The evaluation begins with questions concerning the severity of your hip pain. We attempt to discover how your hip pain and stiffness limits your usual daily activities such as walking, stair climbing and driving and riding in a car. We also ask about previous treatments such as medications, cortisone shots and the use of a cane.
Examination of the hip includes assessment of the range of motion and the presence of any fixed contractures (stiffness). In addition, ability to walk and the presence of a limp are noted.
X-rays are very useful in determining the severity of arthritis. As arthritis and cartilage deterioration progresses, the “cartilage space” between the bones decreases in size and may disappear altogether (“bone rubbing on bone”). When this occurs pain usually becomes significant. Abnormal calcifications or spurs also develop as arthritis progresses.
After completion of the orthopedic examination (symptoms, exam, x-rays) the various treatment options and specific recommendations can be discussed.
With mild arthritis, some moderation of activities and arthritis medications may be adequate. Occasional use of a cane may be helpful and exercise and weight loss are often recommended. Physical therapy or a Cortisone injection into the affected joint may occasionally be of benefit.
As arthritis progresses, the hip pain and loss of function usually becomes more resistant to conservative or nonoperative treatment.
The question as to when to proceed with hip replacement surgery is a highly individual matter. This depends on the patient’s pain threshold, their activity level, their social situation, and the help that they may have available at home.
Most patients choose to proceed with hip replacement when their pain becomes generally disabling. This usually occurs when pain is present everyday and often with every step and interferes with realistic activities for the patient’s age. Night pain that interferes with sleep is a significant disability and usually prompts people to seek operative intervention. Most patients who come to hip replacement surgery have difficulty tying their shoes, going up and down stairs and getting in and out of a car. They are frequently dissatisfied with their general quality of life. One final factor that frequently is considered in joint replacement surgery is if the hip arthritis is aggravating arthritis elsewhere in the body, such as the knee or the spine to a significant degree.
As the pain becomes more severe or constant, and the inability to carry out daily activities increases, surgery with hip replacement may be the recommended treatment.

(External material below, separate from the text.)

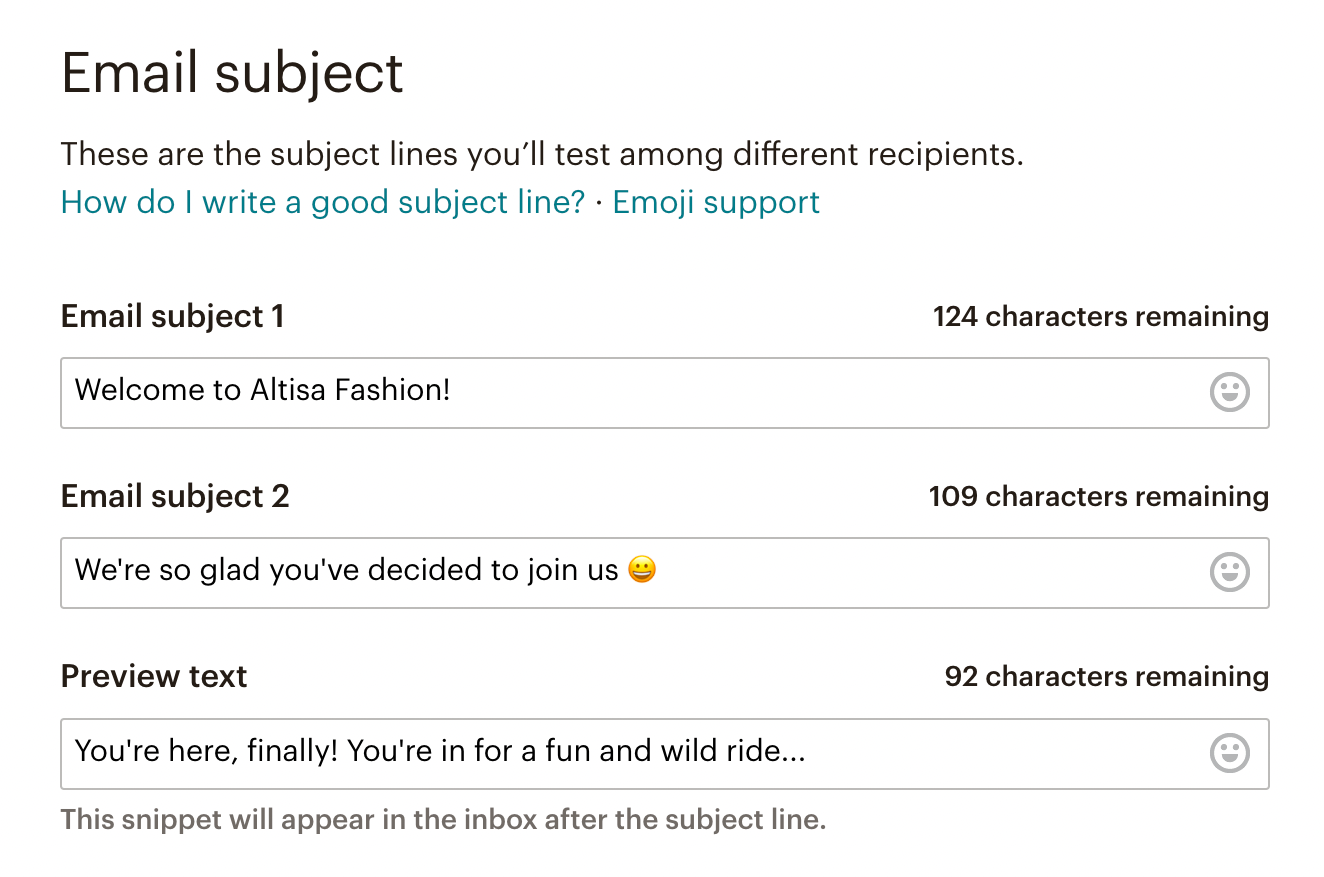The height and width of the screenshot is (877, 1324).
Task: Click the "Email subject 2" field label
Action: tap(175, 497)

The standard hip replacement consists of two basic components. The acetabular or socket component is a high density polyethylene plastic which has an indentation for the metal ball of the femoral component. The socket component often includes a thin metal shell around the surface of the plastic where it meets the bone to help provide more stability. The femoral component is a long peg that extends down into the shaft of the femur or thigh bone. The top of the stem is made up of a round highly polished ball that articulates with the plastic socket. The ball is held into the socket by the muscles of the hip and gradually a new capsule around the ball is formed after surgery as the healing process occurs.

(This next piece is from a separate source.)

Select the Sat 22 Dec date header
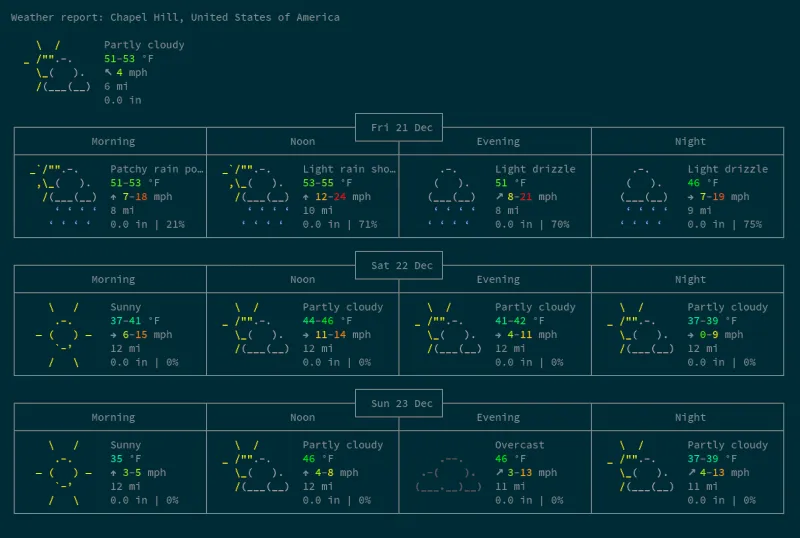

Total hip replacement surgery requires replacement of the damaged joint surfaces with metal and plastic components (prosthesis). Metal on plastic artificial joints have proven to be self-lubricating and show minimal wear despite years of use.
The artificial hip components are held to the bone with a plastic cement. In younger patients, components which allow “bone ingrowth” will be placed without cement. A more recent trend in hip replacement involves implanting a noncemented “bone ingrowth” acetabular (socket) component and cemented femoral component —- a “hybrid” total hip. Recommendations regarding the use of cement versus bony ingrowth fixation will be made on an individual basis preoperative based on your age, weight, activity level and bone density.